- [FRAGMENTO PROPORCIONADO]:

En la España de mediados del siglo XIX, a rebufo de las revoluciones europeas del 48, se dan a conocer los llamados demócratas. Son un grupo de políticos e intelectuales que, desde las posturas entonces consideradas más avanzadas, someten a una crítica profunda el sistema liberal vigente, caracterizado por el predominio de los moderados; pero su crítica alcanza también a los progresistas. Hacen bandera del sufragio universal masculino, de la república, y de una novedosa preocupación social por las clases populares (especialmente por las urbanas). Pues bien, la revolución de 1854 les va a conceder protagonismo en los levantamientos de diversas ciudades, y aunque pronto se desencantarán del nuevo régimen que se establece y quedarán relegados, les permitirá incrementar la propagación de sus ideales. La obra que presentamos es uno de los mejores ejemplos de ello.
El joven Francisco Pi y Margall (1824-1901) se ha movilizado en el Madrid revolucionario, ha publicado el correspondiente panfleto (incluido como apéndice en esta obra) e, incluso, ha sido brevemente detenido. Y en los meses posteriores emprenderá la composición de una completa exposición de su pensamiento político, La reacción y la revolución. Reaprovecha textos publicados con anterioridad, y elabora el primer intento serio de dotar al liberalismo radical español de una fundamentación filosófica y científica. Partiendo de Hegel (sobre todo de su metodología) y de Proudhon (del que traducirá más tarde varias obras; pero lo interpreta desde los presupuestos liberales individualistas), analiza las sociedades y su historia. Rechaza el cristianismo (al que sustituye con un panteísmo idealista de carácter ateo), la monarquía (con la necesaria alternativa de la república), el sufragio censitario (a sustituir por el universal), el estado unitario (que obstaculiza el más consecuente sistema federal).

- [TAREA PROPUESTA]:
¿Qué rechaza Pi y Margall en La reacción y la revolución según el fragmento sobre los demócratas españoles? Enumera todo lo que menciona el fragmento.

- [DATOS DE PARTIDA]:
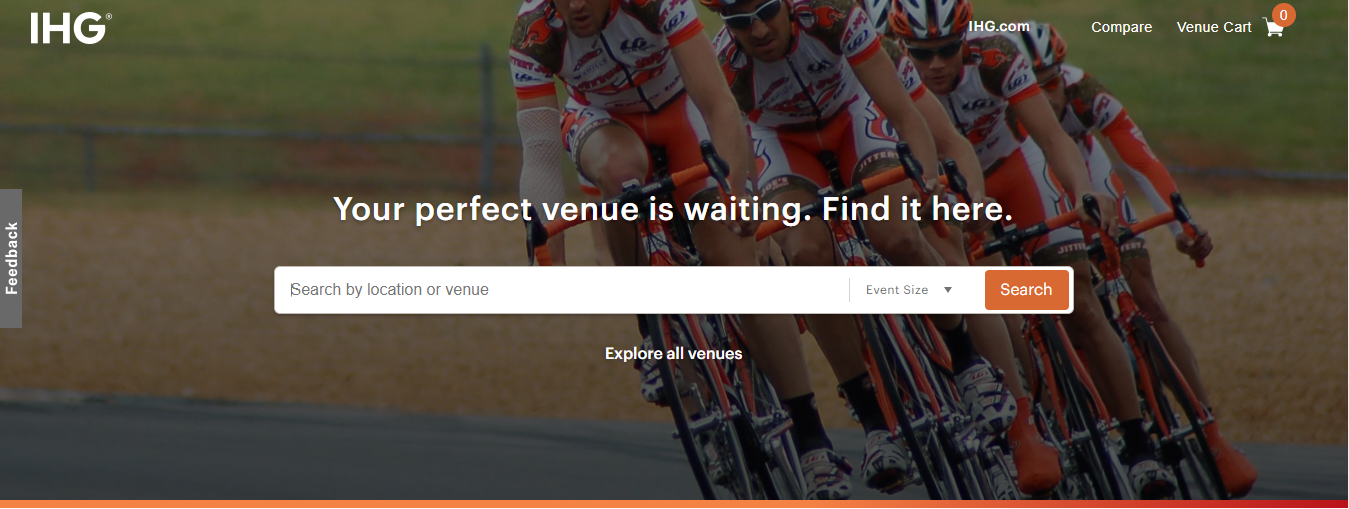Click the divider line beside Event Size
1349x509 pixels.
pyautogui.click(x=849, y=290)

- [RESULTADO DE LA TAREA]:
- El cristianismo
- La monarquía
- El sufragio censitario
- El estado unitario